La confiance du marché
Ce qu’il faut reconnaitre, c’est la réussite industrielle de Tesla. Il faut se souvenir qu’au départ, tout le monde disait qu’il était impossible de créer un nouveau constructeur, et de réussir dans une industrie aussi “capital intensive” que l’automobile. Sans compter les dizaines d’années d’expérience accumulées des constructeurs, les réseaux de distribution… Malgré tout cela, Tesla a réussi à passer à l’échelle et à développer un vrai outil industriel, avec aujourd’hui quatre usines (Fremont, Austin, Berlin et Shangaï).
Ce qui est fascinant, c’est que cette réussite repose en partie sur la force du narratif. Tout cela a fonctionné parce que les investisseurs ont acheté l’histoire vendue par Elon Musk, créant ainsi une sorte de cercle vertueux. Une séquence illustre parfaitement cela : fin 2020, le cours de l’action explose, et l’entreprise en profite pour réaliser, en l’espace de quelques semaines, deux augmentations de capital de 5 milliards de dollars. Et sans affecter la marche en avant du titre. Quand le marché croit en vous, il vous donne les moyens de réussir.
Miser sur le futur ?
Elon Musk a donc beaucoup capitalisé sur le soutien des investisseurs et du marché. Un soutien qu'il prend le risque de perdre en s'impliquant comme il le fait dans la vie politique. D'ores et déjà, ses prises de position poussent de nombreux clients à se détourner de Tesla. Les derniers chiffres sont parlants : les ventes de Tesla ont reculé de 45% en février en Europe.

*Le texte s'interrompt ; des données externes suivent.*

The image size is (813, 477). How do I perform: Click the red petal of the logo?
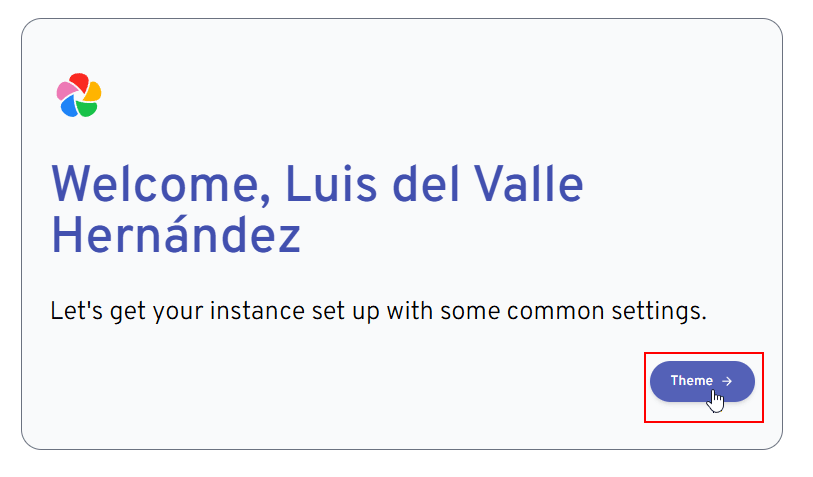(x=79, y=82)
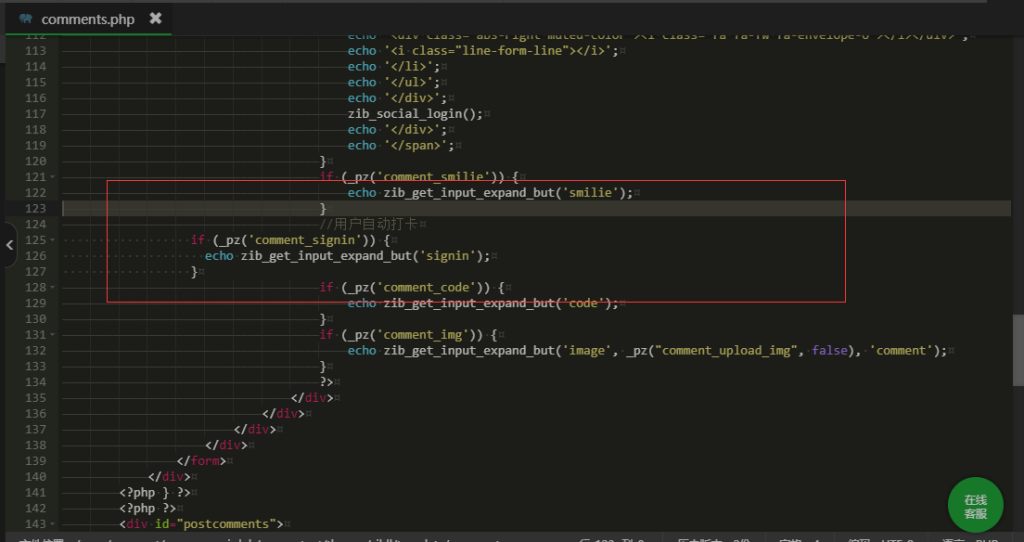Image resolution: width=1024 pixels, height=542 pixels.
Task: Open the green 在线客服 support button
Action: 975,506
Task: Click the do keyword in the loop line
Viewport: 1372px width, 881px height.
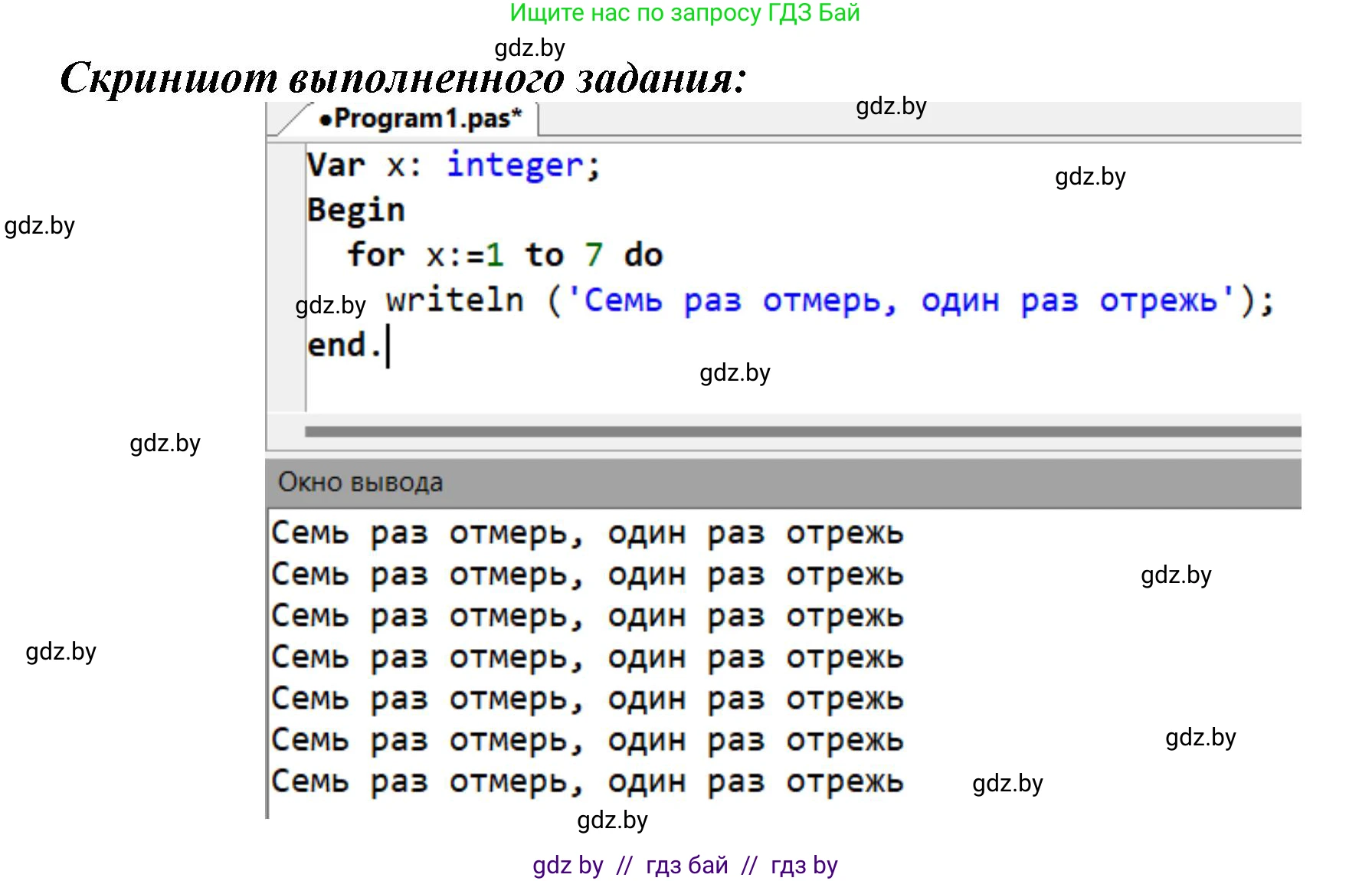Action: pos(643,255)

Ce, alors même que les derniers résultats, publiés fin janvier, n’étaient déjà pas très bons. Le chiffre d’affaires stagne depuis huit trimestres. Pourtant, les ventes de voitures sont passées de 1.3 million au 4ème trimestre 2022, à 1.8 million au 4ème trimestre 2024. Pourquoi ? Parce que Tesla a dû consentir des baisses de prix pour faire face à la concurrence et à la fin de certaines aides gouvernementales. Sans oublier une gamme qui a un sérieux besoin de renouvellement.
Mais pour Tesla, ce n’est peut-être pas si important. Car les voitures électriques c’était le futur, il y a dix ans. Le futur, aujourd’hui, c’est la conduite autonome et les robots taxis, d’une part. Et d’autre part, les robots humanoïdes (Optimus), censés remplacer les humains dans les tâches répétitives ou dangereuses. Tout cela grâce à l’intelligence artificielle sur laquelle Elon Musk estime que l’avance de Tesla est considérable. La prochaine grande étape, c’est donc le lancement du Cybercab, dévoilé en octobre dernier, qui devrait être disponible d’ici 2027. Mais comme Elon Musk l’a reconnu lui-même le soir de cette présentation : "I tend to be a little optimistic with time frames". D’ici là, il faut donc s’attendre à un parcours boursier toujours erratique. Entre espoirs et déceptions.